Last Updated February 29, 2016 4:00 pm.
This article is more than 5 years old.
TORONTO – The trail of devastation left by a once acclaimed forensic pathologist wound its way yet again through Ontario’s top court Monday with the exoneration of a mother wrongly convicted of manslaughter on the basis of his evidence.
The brief hearing, which set aside Maria Shepherd’s guilty plea in the death of her three-year-old stepdaughter in 1991, came after Crown and defence said Dr. Charles Smith had made numerous errors in the case.
“Charles Smith was like a god,” Shepherd said in explaining her plea. “Who am I? I’m just a little person.”
Smith was once Ontario’s highly regarded chief forensic pathologist. His opinions on the causes of death, considered unassailable, were frequently the underpinning of convictions that, like Shepherd’s, were ultimately found to have been a miscarriage of justice.
His stellar reputation, however, began unravelling about a decade ago amid questions over the case of William Mullins-Johnson, convicted of sodomizing and suffocating his four-year-old niece. Independent forensic experts would later conclude Smith was wrong to have implicated Mullins-Johnson, who spent 12 years in prison, or even to have decided a crime had occurred.

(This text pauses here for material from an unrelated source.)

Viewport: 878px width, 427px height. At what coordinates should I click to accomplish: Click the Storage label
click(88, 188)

An initial review uncovered evidence of errors in 20 of 45 autopsies Smith had done over a 10-year period starting in the early 1990s. Thirteen resulted in criminal charges. The review prompted the Ontario government to call a public inquiry, which unravelled a depressing history of Smith’s serious errors, including his catastrophic misinterpretation of findings.
In one notorious case, Smith concluded a mother had stabbed her seven-year-old girl to death when it turned out to have been a dog mauling. In another case, Tammy Marquardt spent 14 years behind bars after she was convicted in 1995 of killing her two-year-old son.

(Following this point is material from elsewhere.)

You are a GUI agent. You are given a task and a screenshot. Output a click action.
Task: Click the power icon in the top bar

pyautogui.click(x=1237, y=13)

“Try having your heart ripped out and someone squeezing it right in front of your face,” Marquardt said at the time.
Critics said Smith, who started working at the Hospital for Sick Children in Toronto in 1979, had been on a crusade.
At the inquiry, the doctor argued he had been poorly trained and woefully ignorant of the workings of the justice system despite his star status.
In his report in 2008, Justice Stephen Goudge concluded that an arrogant Smith had deliberately dodged attempts to call him to account and “actively misled” the courts and his superiors.
“He achieved the status of a leading expert in the field in large part because there was no one who had the training, experience and expertise to take him on,” Goudge said.
Still, the inquiry also slammed the province’s former chief coroner James Young and his deputy Jim Cairns for failing to respond properly to a decade of complaints about the doctor.
All three apologized or shed tears over their roles in the forensics fiasco.
“I don’t expect that you would forgive me,” Smith said at one point to Mullins-Johnson. “I do want to make it very clear to you that I am profoundly sorry for the role that I played.”
The Ontario government later announced compensation for families affected by Smith’s mistakes. Others, like Mullins-Johnson, won hefty lawsuit settlements.
Smith resigned from Sick Kids in 2005 and worked for a while in pathology in Saskatoon. He stopped practising in 2008 and was finally stripped of his medical licence in 2011.
Outside Appeal Court on Monday, Shepherd said she did forgive Smith while defence lawyer James Lockyer said flawed forensic pathology has frequently led to wrongful convictions.
“Not always Dr. Smith, but certainly he has been a primary culprit,” Lockyer said.